PULL-APART TURTLE CUPCAKES



Pull-Apart Turtle Cupcakes image

Why wait for a special occasion to make this cake? Gather the kids, a box of cake mix and a container of frosting, and you'll be in for some fun.

Provided by Betty Crocker Kitchens

Categories     Dessert

Time 2h

Yield 24

Number Of Ingredients 9

1 box Betty Crocker™ Super Moist™ yellow or devil's food cake mix
Water, vegetable oil and eggs called for on cake mix box
1 container Betty Crocker™ Rich & Creamy vanilla frosting
Green food color
1 container Betty Crocker™ Rich & Creamy chocolate frosting
4 M&M's® chocolate candies green
4 M&M's® minis chocolate candies brown, if desired
1 piece red string licorice
1 green licorice twist, cut in half

Steps:

  • Heat oven to 350°F (325°F for dark or nonstick pans).

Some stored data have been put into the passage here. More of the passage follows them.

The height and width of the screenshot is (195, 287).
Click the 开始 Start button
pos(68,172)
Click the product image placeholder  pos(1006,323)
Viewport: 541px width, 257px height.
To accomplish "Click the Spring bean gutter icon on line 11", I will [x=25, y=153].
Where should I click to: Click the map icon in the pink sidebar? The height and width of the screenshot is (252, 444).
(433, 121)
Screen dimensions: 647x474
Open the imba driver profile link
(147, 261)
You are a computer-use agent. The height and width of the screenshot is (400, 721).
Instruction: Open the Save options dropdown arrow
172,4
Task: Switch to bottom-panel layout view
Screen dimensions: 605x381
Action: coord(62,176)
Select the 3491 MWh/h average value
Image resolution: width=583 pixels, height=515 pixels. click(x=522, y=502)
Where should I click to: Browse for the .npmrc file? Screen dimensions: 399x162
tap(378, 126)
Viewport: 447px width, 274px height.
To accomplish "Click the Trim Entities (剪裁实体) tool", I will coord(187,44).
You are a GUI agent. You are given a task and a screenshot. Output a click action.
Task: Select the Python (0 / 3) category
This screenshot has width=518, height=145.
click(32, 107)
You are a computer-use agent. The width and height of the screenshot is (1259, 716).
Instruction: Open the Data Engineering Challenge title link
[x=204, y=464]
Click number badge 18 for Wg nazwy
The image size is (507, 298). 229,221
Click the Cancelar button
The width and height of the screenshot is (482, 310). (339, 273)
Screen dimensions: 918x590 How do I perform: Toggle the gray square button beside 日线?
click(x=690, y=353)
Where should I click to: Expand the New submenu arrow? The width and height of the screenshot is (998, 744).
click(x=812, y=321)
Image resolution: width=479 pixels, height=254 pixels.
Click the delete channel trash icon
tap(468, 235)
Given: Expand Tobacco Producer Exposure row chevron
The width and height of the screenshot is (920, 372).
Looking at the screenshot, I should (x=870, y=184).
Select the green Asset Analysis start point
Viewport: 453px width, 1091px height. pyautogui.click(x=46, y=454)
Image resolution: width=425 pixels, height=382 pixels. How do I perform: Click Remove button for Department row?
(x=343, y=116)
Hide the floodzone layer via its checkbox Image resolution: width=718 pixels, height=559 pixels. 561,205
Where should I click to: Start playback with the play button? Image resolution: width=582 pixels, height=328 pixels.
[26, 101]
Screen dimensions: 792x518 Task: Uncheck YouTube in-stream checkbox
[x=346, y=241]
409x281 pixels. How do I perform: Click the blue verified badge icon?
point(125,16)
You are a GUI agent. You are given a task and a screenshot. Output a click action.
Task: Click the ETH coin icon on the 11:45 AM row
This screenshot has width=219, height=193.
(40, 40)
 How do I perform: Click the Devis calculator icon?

Place paper baking cup in each of 24 regular-size muffin cups. Make and bake cake mix as directed on box for 24 cupcakes. Cool 10 minutes; remove from pan to cooling racks. Cool completely, about 30 minutes.
  • In small bowl, mix vanilla frosting and green food color until desired shade. Place 1/4 cup green frosting and 1/4 cup chocolate frosting in separate small resealable plastic freezer bags; seal bags. Cut small tip from corner of each bag; set aside.
  • On each of 2 large serving trays, arrange 12 cupcakes as shown in diagram. Frost shell of one turtle with chocolate frosting. Frost head and feet with green frosting. (Push cupcakes together slightly to frost entire turtle, not just individual cupcakes.) Pipe green frosting on chocolate shell to create turtle design. Add 2 candies for eyes; add pupils using chocolate frosting. Add nostrils with chocolate frosting or miniature chocolate candies. Add red string licorice for mouth (trimming to fit) and green licorice for tail.
  • Frost remaining cupcakes with green frosting for shell and chocolate frosting for head and feet. Pipe chocolate frosting on green shell to create turtle design. Add 2 candies for eyes; add pupils using chocolate frosting. Add nostrils with green frosting or miniature chocolate candies. Add red string licorice for mouth (trimming to fit) and green licorice for tail. Store loosely covered.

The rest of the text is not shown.